• _Problem statement_: Gather every line of the data below that contains the word "arrow", and copy each one out in full.
-- BEGIN Data supplied --
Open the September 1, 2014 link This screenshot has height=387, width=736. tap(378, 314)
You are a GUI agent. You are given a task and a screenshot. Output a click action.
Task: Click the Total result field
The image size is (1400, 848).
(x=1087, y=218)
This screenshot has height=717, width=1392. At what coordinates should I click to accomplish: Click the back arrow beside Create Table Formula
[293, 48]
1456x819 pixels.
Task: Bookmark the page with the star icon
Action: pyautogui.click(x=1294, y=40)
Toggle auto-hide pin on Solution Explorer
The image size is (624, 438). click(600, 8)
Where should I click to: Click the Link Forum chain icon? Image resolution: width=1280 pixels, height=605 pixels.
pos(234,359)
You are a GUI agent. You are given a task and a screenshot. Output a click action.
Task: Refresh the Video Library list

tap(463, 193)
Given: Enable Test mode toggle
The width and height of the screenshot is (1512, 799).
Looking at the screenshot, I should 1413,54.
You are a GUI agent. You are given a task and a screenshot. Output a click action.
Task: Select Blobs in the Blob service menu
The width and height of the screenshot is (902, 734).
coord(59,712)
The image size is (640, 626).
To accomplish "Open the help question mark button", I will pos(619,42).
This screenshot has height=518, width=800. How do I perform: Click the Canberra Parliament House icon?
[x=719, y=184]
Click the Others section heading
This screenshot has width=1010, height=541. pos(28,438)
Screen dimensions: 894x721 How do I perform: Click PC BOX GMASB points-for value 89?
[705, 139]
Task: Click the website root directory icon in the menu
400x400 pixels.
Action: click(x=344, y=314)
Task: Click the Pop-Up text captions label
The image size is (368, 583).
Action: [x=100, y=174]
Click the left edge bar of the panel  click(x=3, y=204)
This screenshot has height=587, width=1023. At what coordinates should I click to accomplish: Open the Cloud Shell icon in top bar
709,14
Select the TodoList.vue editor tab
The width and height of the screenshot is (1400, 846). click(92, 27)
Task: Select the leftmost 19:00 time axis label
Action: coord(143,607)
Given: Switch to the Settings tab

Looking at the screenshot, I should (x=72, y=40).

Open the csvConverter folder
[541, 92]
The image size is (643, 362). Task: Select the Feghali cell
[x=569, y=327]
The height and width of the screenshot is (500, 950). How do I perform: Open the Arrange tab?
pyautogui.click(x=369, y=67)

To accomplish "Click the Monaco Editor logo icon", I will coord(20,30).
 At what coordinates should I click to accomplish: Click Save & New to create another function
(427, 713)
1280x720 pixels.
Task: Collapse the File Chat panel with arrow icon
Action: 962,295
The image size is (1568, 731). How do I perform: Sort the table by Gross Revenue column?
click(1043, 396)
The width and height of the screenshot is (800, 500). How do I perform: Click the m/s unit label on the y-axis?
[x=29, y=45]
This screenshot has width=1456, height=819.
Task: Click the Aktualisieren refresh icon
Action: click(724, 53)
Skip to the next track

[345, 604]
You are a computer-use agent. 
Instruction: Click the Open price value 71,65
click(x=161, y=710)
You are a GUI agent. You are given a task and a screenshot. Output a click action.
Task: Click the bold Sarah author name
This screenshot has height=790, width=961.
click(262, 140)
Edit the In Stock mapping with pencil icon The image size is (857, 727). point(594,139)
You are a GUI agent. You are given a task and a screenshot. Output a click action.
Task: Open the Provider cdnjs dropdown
-- END Data supplied --
• _Reply to the exercise_:
This screenshot has height=717, width=1392. At what coordinates should I click to accomplish: Click the back arrow beside Create Table Formula
Task: Collapse the File Chat panel with arrow icon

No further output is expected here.